City government is supposed to be a system of checks and balances, a system that allows the executive branch and the legislative branch to amend or veto each others' acts so as to prevent either branch from exerting too much power. At Tuesday's Common Council meeting, the executive branch of Hudson government, Mayor Kamal Johnson, took issue with members of the Common Council for questioning and in one case amending two resolutions that had originated with his office. The mayor's statement to the Council was reported by Ted Remsnyder in the Register-Star: "Council takes hits from mayor, DPW chief during water main debate." Johnson's statement can be heard in the videorecording of the meeting on YouTube, from 1:03:22 to 1:05:11.
What seemed to have provoked the mayor's comment was the Council's discussion of a resolution accepting a $30,000 grant for a "free-to-the-public outdoor Fitness Court" to be located in Charles Williams Park. The resolution indicated that the total cost of the equipment and shipping was $112,350, and members of the Council, not unreasonably, wanted to know where the rest of the money—$82,350—was coming from. The resolution explained that "the City of Hudson will secure supplemental funding as needed through public-private partnership and community sponsors," but the Council wanted more details. During the meeting, mayor's aide Michael Hofmann explained that The Spark of Hudson, which last spring conducted a survey about Charles Williams Park and held public input events at the park, would by one of the sources of funding for the "Fitness Court."

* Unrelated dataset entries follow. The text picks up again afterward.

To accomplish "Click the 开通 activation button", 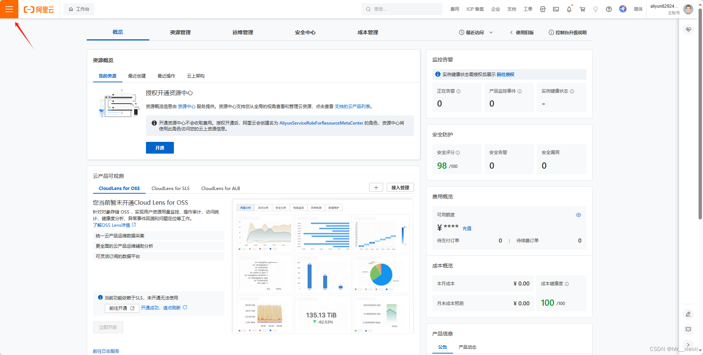I will click(x=160, y=148).
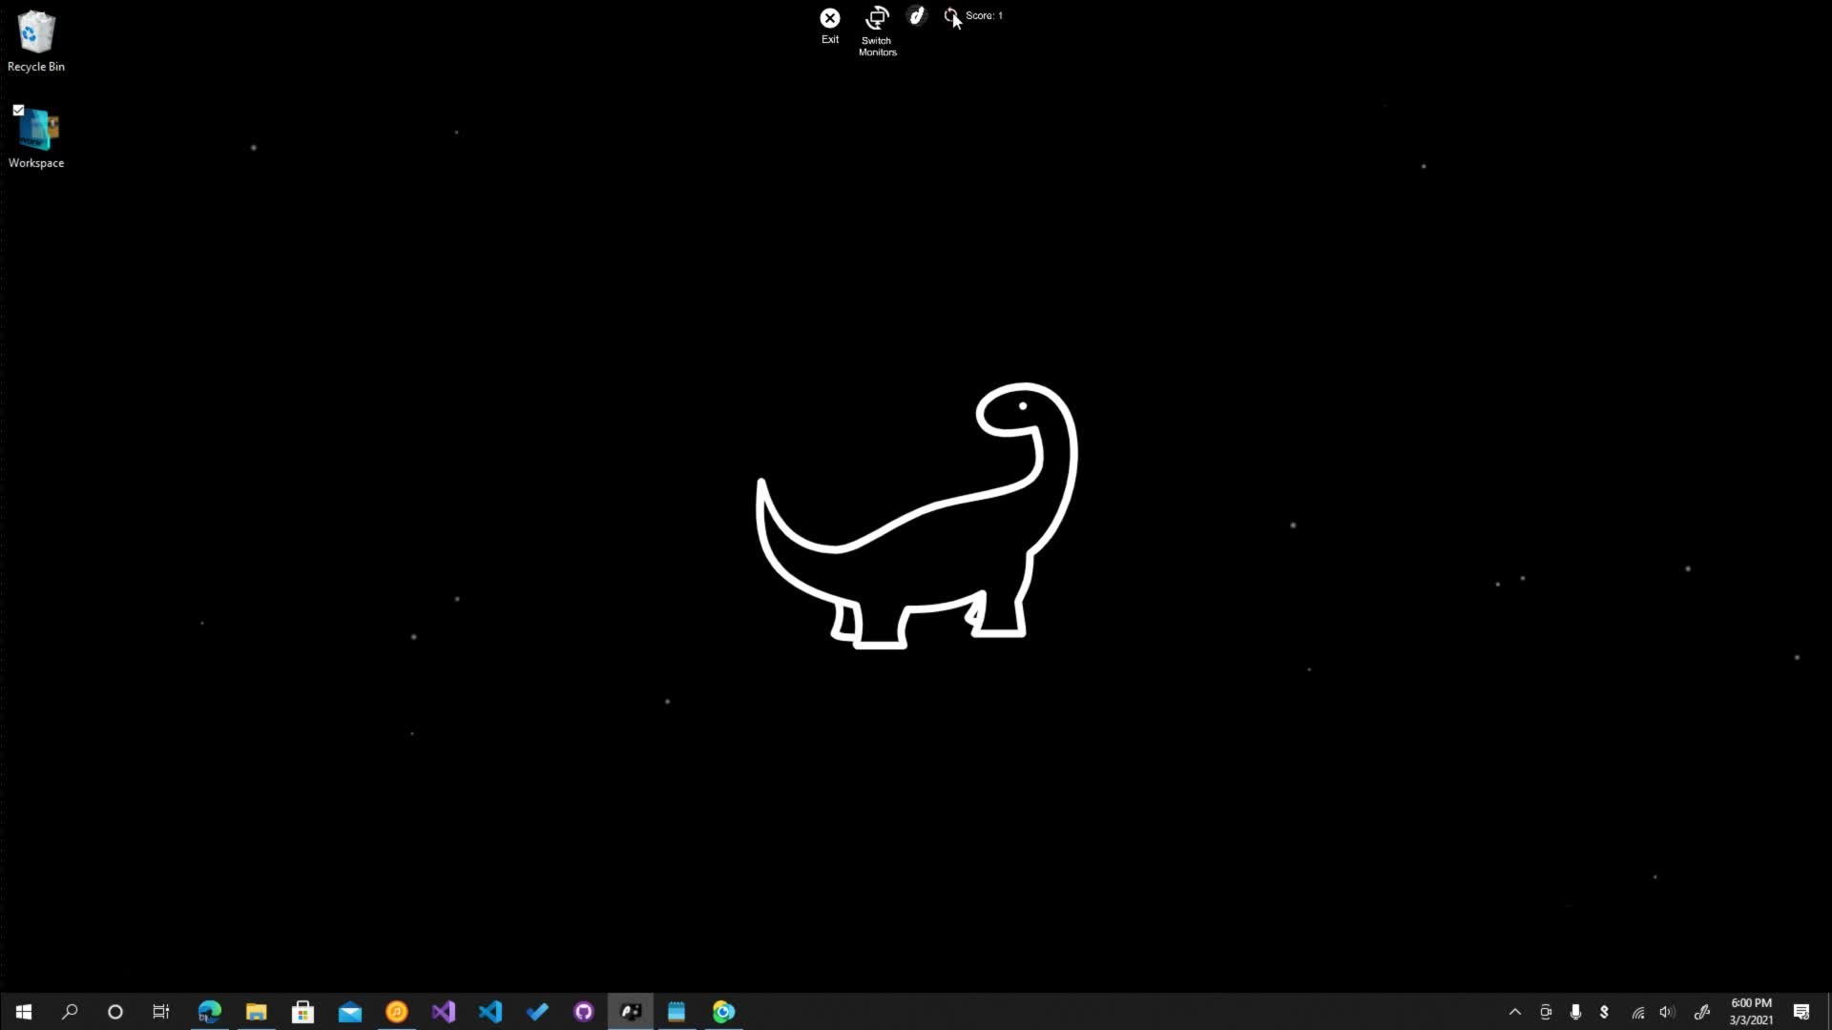Click the circular reset arrow beside Score
1832x1030 pixels.
click(950, 15)
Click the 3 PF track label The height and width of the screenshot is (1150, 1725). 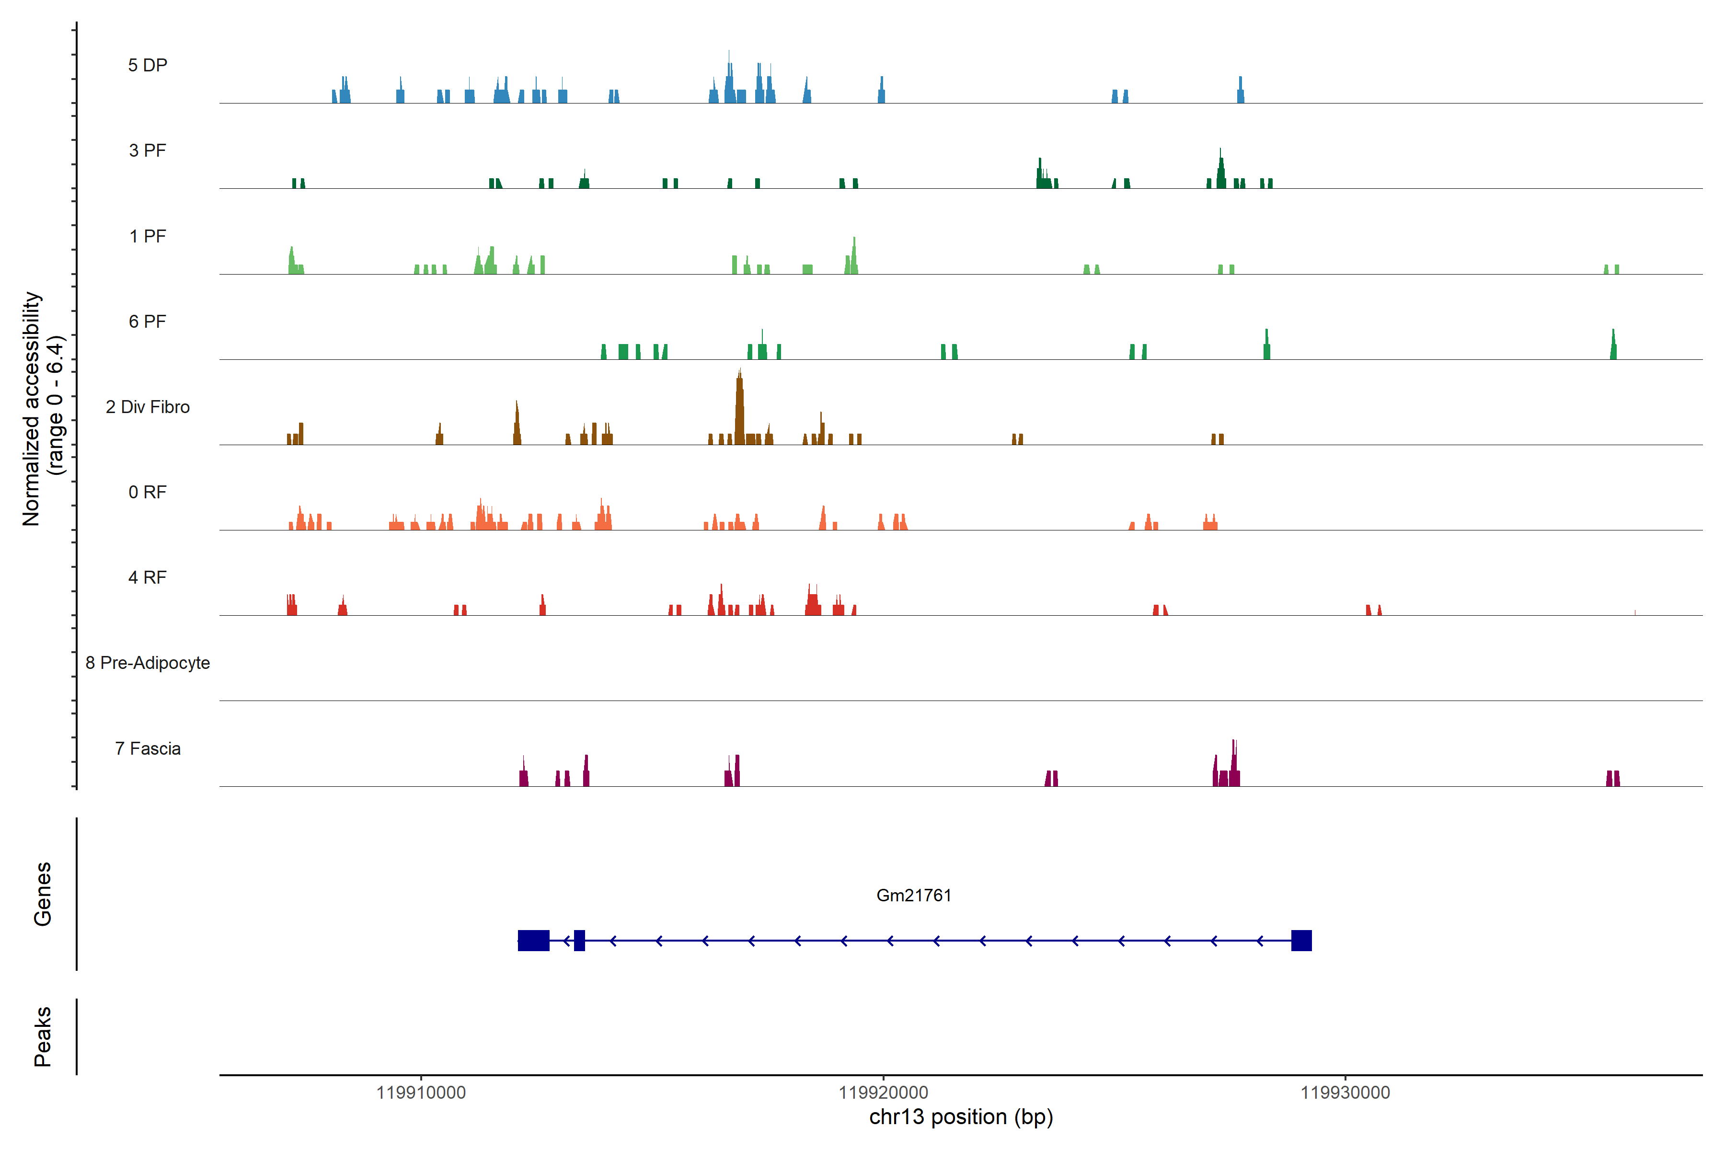[147, 150]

Johnson may also have been annoyed by the Council's scrutiny of a resolution authorizing entering into a contract with a consultant for indigenous peoples programming. The scope of work for the project, for which the City would pay $7,000, was in three parts: (1) organizing programming for Indigenous Peoples Day, formerly known as Columbus Day; (2) creating programming for Native American Heritage Month, to be observed in November; (3) researching renaming Hudson's waterfront park and creating citywide land acknowledgment.
In the Council's discussion of the resolution, it was pointed out that there were currently many other sources of funding for this type of project and perhaps the money should not be coming from the City's coffers. It was also suggested that there needed to be public awareness efforts and public input "before we start renaming things." Although a motion to table the resolution failed, the Council did amend the resolution to eliminate the third part of the scope of work and include only programming for Indigenous Peoples Day and Native American Heritage Month, reducing the fee to $3,500.
For those who may not know or may have forgotten, our waterfront park was officially named Henry Hudson Riverfront Park in 2009, during the celebration of the Quadricentennial, the 400th anniversary of the discovery of the river by Henry Hudson in his quest for a Northeast Passage to Japan and China.